There is an interesting note in a recent Cointelegraph article saying that there are fears of bitcoin needing a correction after a two-year long bull run. There is little question that crypto is emerging as the most appealing asset class. So why is a two-year long bull run something that warrants a correction? After all, stocks have been on a bull run for over a decade, and they’ve hardly attracted new interest, despite what overblown valuations might say.
In the current market environment, why wouldn’t crypto have a decade-long bull run? It’s no longer experimental, fringe or confined to true believers as it was in 2017. Fear, uncertainty and doubt (FUD) are never more than an arm’s length away in the crypto market, and talks of crypto finally being regulated are causing a stir. Yet we have prominent figures saying crypto can’t be regulated. We have China’s total clampdown only causing a momentary crash and not diminishing Chinese interest in crypto in the slightest. And we have U.S. regulators repeatedly saying they don’t want to over-regulate. Their stated reasons used to be industry development, but by now, they have surely shifted to a desire to avoid a financial crisis.
The article offers fairly concise points on the course for bitcoin to hit $100,000 in 2022. And the same for a “worst-case scenario” that would see $10,000 BTC. They look like this…
Bitcoin to $100,000?
This is an easy one. All it requires is these ingredients:
- an all-time high M2 money supply [check]
- a failure by the Federal Reserve to keep inflation below 2% [check]
- more buying from both private investors and institutional investors (banks, hedge funds etc.) [half-check]
The latter two seem likely if not guaranteed. We keep seeing increasing rates of adoption among individuals and companies, too, though the “more buying” phrasing is rather nebulous. How much by how many? In short, it seems like the bullish case for bitcoin is nothing more than business as usual.
Bitcoin to $10,000?
On the other hand, bitcoin could tank if these conditions come to pass:
- if HODLers need cash for margin calls, living expenses etc.
- harsh anti-crypto regulation and legislation make it through Congress
- prolonged equity corrections or an actual bear market frighten investors away from the perceived risk of cryptocurrencies
- there is an unforeseen event, one of those proverbial black swans like the outbreak of a world war or a global pandemic
Now, any of these things might happen. CoinTelegraph posits that most of them would likely crush the market for cryptocurrencies (and every other “risk-on” asset class), at least temporarily.
Pop quiz, hotshot: which of these scenarios should a cryptocurrency investor root for?
“When something goes on sale and you like it, you should buy it”
Tyrone Ross, CEO of Onramp Invest, offers a reasonable perspective:
When something goes on sale and you like it, you should buy it.
There were surely uncountable investors who were sure they’d missed the boat. They desperately wanted cheap bitcoin and even cheaper altcoins, but it was too late. Bitcoin at $69,000 each was just too high, they thought. So instead of opening a Coinbase account or a bitcoin IRA, they just wallowed in the FOMO.
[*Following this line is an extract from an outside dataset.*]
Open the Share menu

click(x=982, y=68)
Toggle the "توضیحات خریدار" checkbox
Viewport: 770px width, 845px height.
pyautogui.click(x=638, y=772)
But a big nasty crypto winter materializing in full? Well, that would net them seven BTC for that price, and they’d be worth a whole lot more after an upside correction. We’ve seen it before and, presumably, we’ll see it again.
There’s no arguing that people want to invest during a time of unprecedented monetary expansion and wealth erosion. And what better place to avoid losing money due to double-digit inflation than the fastest-growing asset class? Unfortunately for those wanting cheap crypto, not many seem to actually believe it will happen.
Antoni Trenchev, co-founder and managing partner of cryptocurrency lending platform Nexo, and Matt Hougan, chief investment officer of Bitwise Asset Management, see crypto hitting $100,000 as early as June of this year. Even Goldman Sachs, interestingly enough, thinks bitcoin will climb and take away market share from gold.
In a curious turn of events, while the 2017-2018 drop had almost every HODLer freaking out, this one seems different. This time, it seems like prudent investors standing by for a long-term entry.